The Indians lost this land -as wrong as the whites were- because they were ill-prepared to protect it from others on the same planet.

In Pandora, humans pushed the very limits of physics, traveled 100-trillion miles and marched around on a completely foreign planet and an entirely foreign ecosystem and had to use equipment to simply breathe and acted like they owned the place. Sorry, that's not the same thing as whites conquering the Indians.

The humans in Avatar couldn't be more in the wrong to simply stomp around on an alien world like it was their own.
 
What was the colonel's motivation, a life-sucking space-alien wrapped around his spine? Did he just live to kill innocent women and children or something?

Why not?

What the hell was Darth Vader's motivation in Star Wars?

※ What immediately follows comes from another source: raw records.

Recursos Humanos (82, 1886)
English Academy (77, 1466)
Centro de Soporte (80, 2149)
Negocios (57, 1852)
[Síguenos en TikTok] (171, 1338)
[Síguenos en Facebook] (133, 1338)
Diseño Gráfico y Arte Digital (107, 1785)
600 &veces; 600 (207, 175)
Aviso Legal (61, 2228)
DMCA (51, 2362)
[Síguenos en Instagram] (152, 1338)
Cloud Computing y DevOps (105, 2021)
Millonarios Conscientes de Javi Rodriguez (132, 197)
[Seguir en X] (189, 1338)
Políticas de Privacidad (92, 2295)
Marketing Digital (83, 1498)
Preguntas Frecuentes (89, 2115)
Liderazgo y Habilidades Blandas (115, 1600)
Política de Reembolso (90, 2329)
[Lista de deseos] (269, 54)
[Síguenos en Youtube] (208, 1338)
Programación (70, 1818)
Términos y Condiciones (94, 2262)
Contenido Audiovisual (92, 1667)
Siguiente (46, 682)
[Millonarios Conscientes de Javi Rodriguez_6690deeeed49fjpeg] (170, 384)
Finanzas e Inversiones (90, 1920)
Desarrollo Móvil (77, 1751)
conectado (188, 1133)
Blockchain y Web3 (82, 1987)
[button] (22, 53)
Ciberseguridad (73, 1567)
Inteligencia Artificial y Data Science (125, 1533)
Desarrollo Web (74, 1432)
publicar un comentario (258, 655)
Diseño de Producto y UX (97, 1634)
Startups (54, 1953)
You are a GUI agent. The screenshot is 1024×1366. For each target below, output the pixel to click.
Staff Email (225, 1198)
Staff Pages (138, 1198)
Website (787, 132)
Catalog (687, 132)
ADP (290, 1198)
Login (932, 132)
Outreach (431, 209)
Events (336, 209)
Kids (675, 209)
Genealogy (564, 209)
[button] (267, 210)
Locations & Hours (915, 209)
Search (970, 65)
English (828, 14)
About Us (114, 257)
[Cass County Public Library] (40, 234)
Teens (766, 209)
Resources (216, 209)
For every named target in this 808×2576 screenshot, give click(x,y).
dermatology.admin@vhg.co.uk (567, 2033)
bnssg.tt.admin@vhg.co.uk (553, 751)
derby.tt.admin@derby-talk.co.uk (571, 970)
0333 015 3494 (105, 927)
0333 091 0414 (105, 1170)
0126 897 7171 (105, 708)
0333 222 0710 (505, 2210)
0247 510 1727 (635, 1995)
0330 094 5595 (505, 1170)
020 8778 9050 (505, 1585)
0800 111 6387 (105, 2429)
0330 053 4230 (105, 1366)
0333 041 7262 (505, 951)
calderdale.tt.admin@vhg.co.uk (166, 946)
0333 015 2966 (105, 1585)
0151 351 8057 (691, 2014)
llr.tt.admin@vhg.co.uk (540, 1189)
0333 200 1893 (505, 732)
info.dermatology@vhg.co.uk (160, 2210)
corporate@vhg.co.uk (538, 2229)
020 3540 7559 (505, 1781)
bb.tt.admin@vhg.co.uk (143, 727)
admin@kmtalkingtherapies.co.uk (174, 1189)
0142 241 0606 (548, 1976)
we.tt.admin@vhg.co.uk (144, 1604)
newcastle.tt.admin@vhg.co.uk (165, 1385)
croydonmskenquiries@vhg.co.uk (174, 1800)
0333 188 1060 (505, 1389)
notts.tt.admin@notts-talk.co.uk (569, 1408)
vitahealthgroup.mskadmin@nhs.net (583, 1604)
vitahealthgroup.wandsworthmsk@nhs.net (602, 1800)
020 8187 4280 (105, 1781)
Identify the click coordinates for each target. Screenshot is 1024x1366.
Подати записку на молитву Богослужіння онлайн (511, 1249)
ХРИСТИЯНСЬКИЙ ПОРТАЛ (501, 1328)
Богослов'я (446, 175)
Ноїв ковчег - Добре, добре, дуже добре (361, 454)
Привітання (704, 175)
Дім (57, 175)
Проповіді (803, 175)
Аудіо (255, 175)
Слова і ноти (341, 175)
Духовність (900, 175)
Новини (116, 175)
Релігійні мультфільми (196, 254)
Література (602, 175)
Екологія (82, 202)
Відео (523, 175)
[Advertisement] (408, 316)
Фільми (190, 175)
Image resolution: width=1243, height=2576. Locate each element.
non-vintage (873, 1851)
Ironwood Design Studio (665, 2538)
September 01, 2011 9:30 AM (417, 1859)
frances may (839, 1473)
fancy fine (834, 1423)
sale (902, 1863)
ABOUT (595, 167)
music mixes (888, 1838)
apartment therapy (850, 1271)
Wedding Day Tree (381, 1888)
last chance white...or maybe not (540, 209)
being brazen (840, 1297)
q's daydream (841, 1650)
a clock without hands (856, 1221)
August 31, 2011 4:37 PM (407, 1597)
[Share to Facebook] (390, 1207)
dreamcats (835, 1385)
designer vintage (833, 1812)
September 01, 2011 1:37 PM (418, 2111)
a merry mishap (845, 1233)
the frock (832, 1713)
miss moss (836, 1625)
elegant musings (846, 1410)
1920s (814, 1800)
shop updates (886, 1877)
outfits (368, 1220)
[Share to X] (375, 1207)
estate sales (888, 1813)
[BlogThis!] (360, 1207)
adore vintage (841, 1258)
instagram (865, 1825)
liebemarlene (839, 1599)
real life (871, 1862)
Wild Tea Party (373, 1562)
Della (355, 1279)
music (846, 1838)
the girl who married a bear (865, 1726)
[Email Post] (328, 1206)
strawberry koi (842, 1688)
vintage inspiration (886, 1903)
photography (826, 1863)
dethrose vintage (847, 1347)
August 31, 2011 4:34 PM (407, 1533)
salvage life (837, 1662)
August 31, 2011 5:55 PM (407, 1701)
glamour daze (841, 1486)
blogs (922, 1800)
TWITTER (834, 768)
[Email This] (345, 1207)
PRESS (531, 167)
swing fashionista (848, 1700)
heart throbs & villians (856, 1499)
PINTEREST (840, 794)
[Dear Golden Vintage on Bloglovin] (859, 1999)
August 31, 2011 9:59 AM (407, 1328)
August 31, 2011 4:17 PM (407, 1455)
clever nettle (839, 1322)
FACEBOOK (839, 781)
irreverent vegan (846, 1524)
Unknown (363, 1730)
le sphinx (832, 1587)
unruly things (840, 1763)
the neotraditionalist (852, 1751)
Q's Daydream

One problem is that unlike a far-out science fiction character like Vader, the villain in Avatar is a regular Marine. Even in Iraq they spend more time building schools and hospitals and winning over the locals than they did killing people. Among their core knowledge (for well over a century and a half) is that the most effective way to cope with insurgents or rebellion is to protect the local populace from pressure by the rebel forces, keeping the local populace happy, and getting them to turn on the insurgents. The disconnect between the reality of Marines and the way they appear in the movie causes many people to go "WTF?"

He killed all the Jedi and turned to evil. He wanted power. He tortured people, slaughtered his own mentor, and was obsessed about destroying the rebel base.

But the villain in the film is just a colonel. He has lots of paperwork to fill out and meetings to attend with his superior officers. He wouldn't be calling the shots. That would be a general, probably a two or three star.

As for Grace, we discovered intelligent life on a nearby planet several decades ago and sent only one descent scientist?! :confused:

That doesn't make sense on any level. We'd have sent about ten-thousand scientists.

It evolved. Hero's journey; white guy whose scales drop from his eyes so he can support natives and bang one too. Changing motives aren't the same thing as an absence of motives.

It's the "mighty whitey" trope, which is a large part of the problem.

The core of my disappointment is that the movie had incredible visuals, and monster box-office, but doesn't present a coherent fictional universe that you can build on. In terms of production values (script aside) Avatar was infinitely better than Stargate, but Stargate easily gave us SG-1, SGA, and SGU because the universe had depth and legs.

Avatar was better than Trek and certainly better than the Star Wars prequels, but because of the script, how would you continue with it? Would Earth keep shipping in people who rebel? Why wouldn't human civilians get pretty pissed off about the way the corporation is acting? Scully's actions have certainly put an end to the Avatar program, so how could a writer follow up with more Avatars? Pursued to the end, how can it generate a storyline that isn't just more conflict where humans are the bad guys?

With just a little more care these elements could've been easily rectified. As it is, it's hard to move from the eye-candy to a deeper level without ignoring major holes.